Built-in Evaluations
13 built-in evaluators plus custom LLM-based and code-based evaluators. Online monitoring of production traffic and on-demand CI/CD integration.
Enterprise Security
Session isolation, IAM condition keys, VPC endpoints with PrivateLink, customer-managed KMS encryption, and Policy for natural-language tool access rules.
Production Outcomes
Runtime scales from zero and bills per second of actual CPU use. I/O wait periods (LLM inference, API calls) incur near-zero charges, making bursty agent workloads significantly cheaper than always-on compute.
Deploy agents built with Strands, LangGraph, Claude Agent SDK, or custom Python/Java frameworks to the same Runtime. No vendor lock-in at the agent framework layer.
A single AgentCore deployment supports both MCP tool servers and A2A agent-to-agent communication, enabling agents that both use tools and collaborate with peers.
AgentCore Evaluations available across nine regions. Runtime and Gateway support continues expanding, with VPC, PrivateLink, and CloudFormation available in all GA regions.
11. Managed Harness, AgentCore CLI, and Memory Enhancements
The Managed Harness (preview, April 2026) provides a pre-built runtime environment that removes the need to write HTTP server code entirely. Instead of wrapping your agent in an HTTP handler, you provide the agent function and Managed Harness handles HTTP serving, health checks, session management, and graceful shutdown automatically. This reduces the deployment surface from a Dockerfile + server code to a single agent function and a manifest file. Managed Harness currently supports Python and Java agents via the Strands and Spring AI SDKs.

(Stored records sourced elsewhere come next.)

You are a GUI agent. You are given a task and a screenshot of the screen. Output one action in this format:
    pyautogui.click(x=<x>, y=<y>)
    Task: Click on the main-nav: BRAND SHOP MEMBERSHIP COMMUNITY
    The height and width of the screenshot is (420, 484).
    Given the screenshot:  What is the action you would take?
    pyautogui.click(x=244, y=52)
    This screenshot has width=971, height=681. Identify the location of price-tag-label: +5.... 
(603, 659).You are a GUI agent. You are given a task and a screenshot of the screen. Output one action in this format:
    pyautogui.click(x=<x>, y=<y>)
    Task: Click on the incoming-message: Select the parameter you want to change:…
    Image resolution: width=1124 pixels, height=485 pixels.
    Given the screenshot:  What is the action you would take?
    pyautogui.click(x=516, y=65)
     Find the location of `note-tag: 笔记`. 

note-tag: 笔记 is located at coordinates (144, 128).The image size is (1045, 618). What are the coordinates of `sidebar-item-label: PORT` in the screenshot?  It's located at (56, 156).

The AgentCore CLI with CDK integration enables infrastructure-as-code workflows for AgentCore deployments. Define Runtime endpoints, Gateway configurations, Memory stores, and evaluation pipelines as CDK constructs, then deploy with cdk deploy. The CLI includes agentcore init for project scaffolding, agentcore deploy for direct Runtime deployment, and agentcore logs for real-time log streaming from running agents.
Filesystem Persistence (preview) allows agents to persist files across invocations within a session -- scratch pads, intermediate computation results, downloaded artifacts. Files are stored in session-scoped ephemeral storage that survives across turns but is cleaned up when the session ends. Episodic Memory extends the existing Memory primitive with structured event storage: agents can record decision points, tool outcomes, and reasoning traces as episodes that are retrievable by semantic query. This enables agents to learn from past interactions and avoid repeating failed approaches. The coding assistant integration lets agents spawn sandboxed code execution environments for writing, testing, and iterating on code as part of their workflow.